La substance inaltérable de l'amour est l'intelligence partagée de la vie. »
                                     Christian Bobin



Une semaine après, Gabriel rompait avec Judith.

Ce fut brutal. Judith toqua à la porte de chez moi un mercredi soir, dévastée. Elle revenait de chez Gabriel, qui lui avait annoncé la nouvelle. Les yeux gonflés, le regard vide, elle sanglotait silencieusement, allongée sur mon lit. Moi, je la regardais, comme anesthésiée.

Mon cœur battait si fort dans ma poitrine, et j'avais chaud. Extrêmement chaud. Le sentiment de culpabilité m'envahit si violemment que ma tête se mît à tourner, et que j'eus soudainement atrocement envie de vomir.

Était-ce par rapport à ce qu'il s'était passé après le cinéma ? Était-ce à cause de nos mains, de ce touché interdit ? Était-ce parce qu'il ne l'aimait plus, "tout simplement"?


- Qu'est-ce qu'il t'a dit, exactement ?


Judith me regarda, inconsciente de l'effet dévastateur de ses yeux sur moi.



- Ça a commencé après le cinéma. C'est comme si, comme s'il était devenu quelqu'un d'autre. Comme s'il ne me voyait plus, Monique. Non... non, comme s'il me voyait, mais qu'il ne me voulait plus.


Et elle se prit la tête dans les mains, soupirant de désespoir.


- Avant, avant... Avant j'avais l'impression qu'il m'aimait, tu sais. Mais parfois, parfois il avait des moments d'absence, comme s'il hésitait, comme s'il ne savait plus vraiment. Il regardait ailleurs, prenait ses distances, puis revenait comme ça, comme si de rien était. Avec un sourire ou un baiser, avec un câlin ou un regard, il me revenait. Mais j'ai toujours su que je ne le posséderai jamais. Il est trop ... trop libre. Et le pire, le pire c'est que je ne peux même pas lui en vouloir, tu vois ? Il m'a dit, il m'a dit : tu es belle, Jude. Tu es belle et tu es drôle et j'ai adoré les moments qu'on a passé ensemble, mais ...



Elle se tut, se releva, me regarda, comme soudainement déboussolée.

- Mais ?

Elle poursuivit.

- « Mais je ne veux pas te faire du mal. Justement parce que je te respecte, je ne veux pas te blesser, alors que je sais que ... que je ne t'aime pas comme tu m'aimes. Je suis désolé, Jude. Je suis vraiment désolé.» Et il m'a prit dans ses bras, et c'était tout.

Je ne répondis rien. Que dire ? Que tout ira bien, qu'avec le temps ...? Qu'elle rencontrera quelqu'un d'autre, un "mec super" ? Que Gabriel, c'était juste un connard, qui ne comprenait rien ?
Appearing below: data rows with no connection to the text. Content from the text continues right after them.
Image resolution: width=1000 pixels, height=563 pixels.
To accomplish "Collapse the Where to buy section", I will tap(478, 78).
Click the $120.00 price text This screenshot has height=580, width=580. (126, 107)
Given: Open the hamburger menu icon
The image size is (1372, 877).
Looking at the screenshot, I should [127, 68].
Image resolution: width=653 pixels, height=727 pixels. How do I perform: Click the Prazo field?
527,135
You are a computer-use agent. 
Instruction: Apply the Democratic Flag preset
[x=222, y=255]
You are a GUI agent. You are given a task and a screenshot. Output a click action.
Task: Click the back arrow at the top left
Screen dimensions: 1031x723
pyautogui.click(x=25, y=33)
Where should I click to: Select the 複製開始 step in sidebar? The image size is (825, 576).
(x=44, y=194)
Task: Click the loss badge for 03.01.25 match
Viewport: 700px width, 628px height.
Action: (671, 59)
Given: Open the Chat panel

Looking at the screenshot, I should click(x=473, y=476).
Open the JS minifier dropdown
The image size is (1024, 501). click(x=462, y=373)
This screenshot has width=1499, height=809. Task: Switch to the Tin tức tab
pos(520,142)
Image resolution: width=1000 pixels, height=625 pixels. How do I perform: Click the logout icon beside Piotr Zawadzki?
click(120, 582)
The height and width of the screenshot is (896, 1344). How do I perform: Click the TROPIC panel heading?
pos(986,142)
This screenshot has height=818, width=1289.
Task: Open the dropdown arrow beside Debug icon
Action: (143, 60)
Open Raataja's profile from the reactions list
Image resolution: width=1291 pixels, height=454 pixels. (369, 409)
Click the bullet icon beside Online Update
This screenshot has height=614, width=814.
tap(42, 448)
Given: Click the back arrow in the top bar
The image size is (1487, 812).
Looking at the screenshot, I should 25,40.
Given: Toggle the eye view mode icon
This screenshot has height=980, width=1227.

Car Gabriel fait toujours cet effet. Il s'empare de votre cœur, au premier regard. Comme ça, brutalement, sans demander votre avis. Et puis après, après c'est trop tard. Après, tu es déjà diablement amoureuse, de ses mots d'esprits, de son sourire, de ses yeux, quand il te regarde, et que tu as l'impression de n'exister que pour lui, de sa voix, si grave, si pure. De ses mots, de ses lèvres, de ses mains, de lui, tout entier.
Parce qu'il est tout ce que tu as toujours voulu, et qu'il est apparu, comme ça, ange et mirage, et que tu voudrais qu'il ne parte jamais.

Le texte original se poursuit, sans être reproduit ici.